Vi por qué había estado luchando: era por mí, una niña asustada que huyó mucho tiempo atrás hacia un lugar que imaginaba más seguro. Y oculta en aquel lugar, detrás de mis barreras invisibles, sabía lo que había al otro lado: sus ataques laterales, sus armas secretas, su misteriosa habilidad para descubrir mis puntos más débiles. Pero en el breve instante en que me asomé por encima de las barreras, pude ver por fin lo que realmente había allí: una anciana con una freidora por armadura, una aguja de hacer punto por espada, gruñendo un poco mientras esperaba pacientemente a que su hija la invitara a pasar.

***

Rich y yo hemos decidido aplazar nuestra boda. Mi madre dice que julio no es una buena época para ir a China de luna de miel. Lo sabe bien porque ella y mi padre acaban de regresar de un viaje a Pekín y Taiyuan.

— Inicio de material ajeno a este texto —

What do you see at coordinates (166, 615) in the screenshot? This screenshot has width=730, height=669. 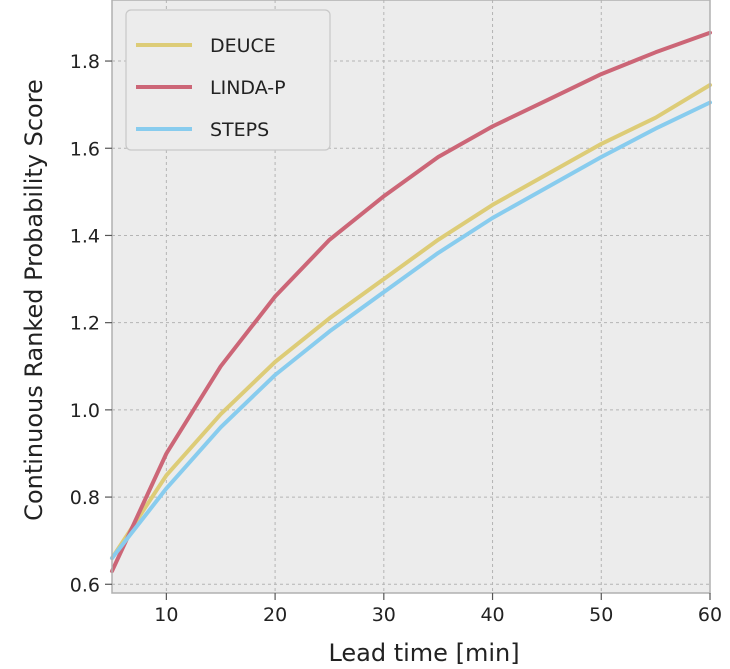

– En verano hace demasiado calor. ¡Te saldrán más lunares y entonces toda la cara se te pondrá roja! -le dice a Rich, y éste sonríe, hace un gesto con el pulgar hacia mi madre y me comenta:

– ¿Puedes creer lo que sale de su boca? Ahora sé de dónde de has sacado tu naturaleza dulce y llena de tacto.

– Debéis ir en octubre. Es la mejor época. No hace mucho calor ni mucho frío. Yo también estoy pensando en volver por entonces -dice con firmeza, pero se apresura a añadir-: ¡No con vosotros, por supuesto!

Me río nerviosamente y Rich bromea:

– Eso sería estupendo, Lindo. Podrías traducirnos los menús y asegurarte de que no comemos serpientes o perros por error.

A punto estoy de darle un puntapié.

– No, no es eso lo que quiero decir -insiste mi madre-. No os pido tal cosa.

Y yo sé lo que quiere decir realmente. Le encantaría ir a China con nosotros, y yo lo detestaría. Tres semanas aguantando sus quejas sobre los palillos sucios y la sopa fría, tres comidas al día… No, sería un desastre.

Pero por otro lado la idea me parece muy acertada. Los tres dejaríamos atrás nuestras diferencias, nos sentaríamos lino junto al lado en el avión, despegaríamos, nos alejaríamos de Occidente rumbo al Oriente.